The word personality originates from the Latin word “persona” which means mask. From the modern meaning of mask, it means a cover used for disguise. However from the ancient Latin-speaking world, the word is used not to conceal something but to typify or represent a character in theater plays. Thus, personality is what differentiates or distinguishes a person. It is a mask that sets an individual apart from others.
For a more detailed description of personality, it is defined as the sum total of the qualities and characteristics of a person as shown in her manner of walking, talking, dressing, and her attitudes, interests, and ways of reacting to other people.
Consequently, to make things simpler and to quote from Glen Allsopp, a popular internet blogger, personality is a set of qualities that make a person distinct from another.

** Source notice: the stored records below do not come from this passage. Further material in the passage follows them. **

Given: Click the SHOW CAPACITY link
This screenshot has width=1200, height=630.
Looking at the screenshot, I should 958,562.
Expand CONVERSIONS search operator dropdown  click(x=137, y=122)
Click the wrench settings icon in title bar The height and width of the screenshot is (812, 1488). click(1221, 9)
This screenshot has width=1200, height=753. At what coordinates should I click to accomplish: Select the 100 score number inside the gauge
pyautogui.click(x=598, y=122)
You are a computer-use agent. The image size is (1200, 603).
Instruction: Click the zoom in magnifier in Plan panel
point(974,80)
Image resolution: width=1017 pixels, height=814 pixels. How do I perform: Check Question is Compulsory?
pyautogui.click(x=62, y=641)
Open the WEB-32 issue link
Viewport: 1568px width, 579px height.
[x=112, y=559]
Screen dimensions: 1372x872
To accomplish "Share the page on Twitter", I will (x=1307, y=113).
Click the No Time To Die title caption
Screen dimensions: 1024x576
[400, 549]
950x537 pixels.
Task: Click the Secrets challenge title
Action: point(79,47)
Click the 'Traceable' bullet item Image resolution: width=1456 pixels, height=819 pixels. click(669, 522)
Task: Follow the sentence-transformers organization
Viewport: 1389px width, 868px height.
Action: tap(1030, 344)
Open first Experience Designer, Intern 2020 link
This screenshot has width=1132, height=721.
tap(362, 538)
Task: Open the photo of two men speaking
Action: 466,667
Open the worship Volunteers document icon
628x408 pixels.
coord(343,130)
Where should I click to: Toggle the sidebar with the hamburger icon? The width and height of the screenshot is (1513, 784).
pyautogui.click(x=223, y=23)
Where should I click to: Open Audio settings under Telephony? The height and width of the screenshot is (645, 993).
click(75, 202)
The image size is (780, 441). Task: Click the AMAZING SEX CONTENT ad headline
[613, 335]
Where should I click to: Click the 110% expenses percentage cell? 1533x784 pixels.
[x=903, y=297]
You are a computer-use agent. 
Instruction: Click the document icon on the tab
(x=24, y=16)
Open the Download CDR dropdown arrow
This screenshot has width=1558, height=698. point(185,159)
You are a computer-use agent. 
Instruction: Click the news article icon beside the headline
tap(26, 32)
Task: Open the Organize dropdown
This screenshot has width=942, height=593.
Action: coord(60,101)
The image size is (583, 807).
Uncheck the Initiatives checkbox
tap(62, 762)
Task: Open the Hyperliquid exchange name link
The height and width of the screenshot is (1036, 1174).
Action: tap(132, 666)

Psychoanalysis was pioneered by Sigmund Freud. This perspective believes that there are three levels of awareness or divisions of the mind namely conscious, preconscious and unconscious. Freud represented these levels of awareness through an iceberg. The part of the iceberg visible above the surface is the conscious mind. Just below the surface is the preconscious mind, anything that is not yet part of the conscious mind. Hidden deep below the surface is the unconscious mind, feelings, memories, thoughts, and urges that cannot be easily brought into consciousness. The unconscious can be revealed in dreams and Freudian slips (or slip of the tongue is a verbal or memory mistake believed to be linked with the unconscious mind).
In addition, according to Freud, there are three parts of personality called as id, ego and superego. The id works on the pleasure principle. Its goal is instant gratification and satisfaction from our primitive drives related to hunger, sex, aggression, and irrational impulses. The ego works on the reality principle. It protects the person against the immediate gratification of the id. Conscious...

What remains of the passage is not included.